Issue with converting JWT to S2S Oauth for Azure AD SCIM

Hi all,
Having a problem converting from JWT to S2s-oauth in Azure AD for auto provisioning.

I have made a new s2s oauth app and configured this in Zoom - this works fine. I am making API calls to it from my application, happily and it all works well.

The problem I have is our existing user auto provisioning app in Azure AD uses JWT and will need to be migrated by September 1, 2023. I have followed the guide, here: https://support.zoom.us/hc/en-us/articles/115005887566-Configuring-Zoom-with-Azure however when it comes to this section:

this doesn’t seem to work. No matter what I do, in Azure, the drop down for OAuth2 Authorization Code Grant never appears. I have full global admin rights in Azure AD.
The article shows this should be an option:

However I only have bearer token as an option.

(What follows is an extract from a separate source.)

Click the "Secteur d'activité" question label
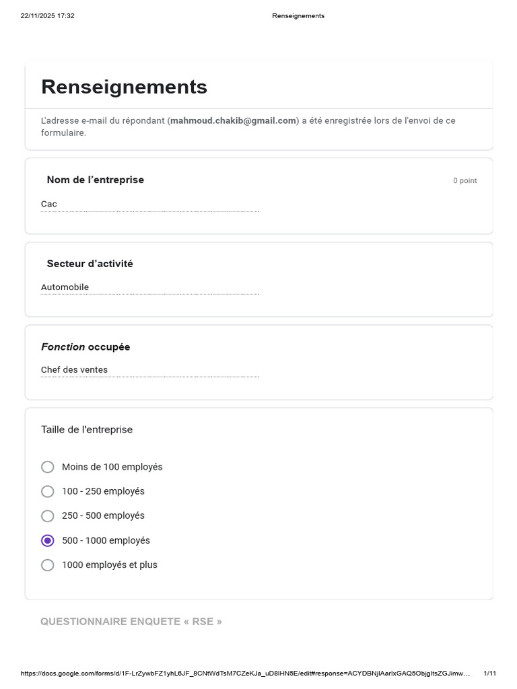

Has anyone ever come across this and know a way forward?

Thank you!

Ok I found the issue for anyone else who has it - you need to be logged into the same browser profile with an account which has Azure AD permission and also permissions in Zoom over the account - which honestly is a bit insecure - we deliberately do not use Azure admin accounts as Zoom admin accounts for security reasons. But that was the issue.

1 Like

Thanks for sharing your findings with the community!
We really appreciate it! @Chloe-smyl

1 Like

This article mentions refreshing the JWT token - if we’re migrating AWAY from JWT what’s the recourse here?

You’ll need to move to either OAuth or Server-to-server OAuth (which probably makes more sense for most use cases?).

yeah, just wondering if the mention of the JWT token here is inaccurate or what.

I think the article mostly talks about how to move away from JWT tokens and I believe from today on, you cannot make new ones - but existing still work until September 1.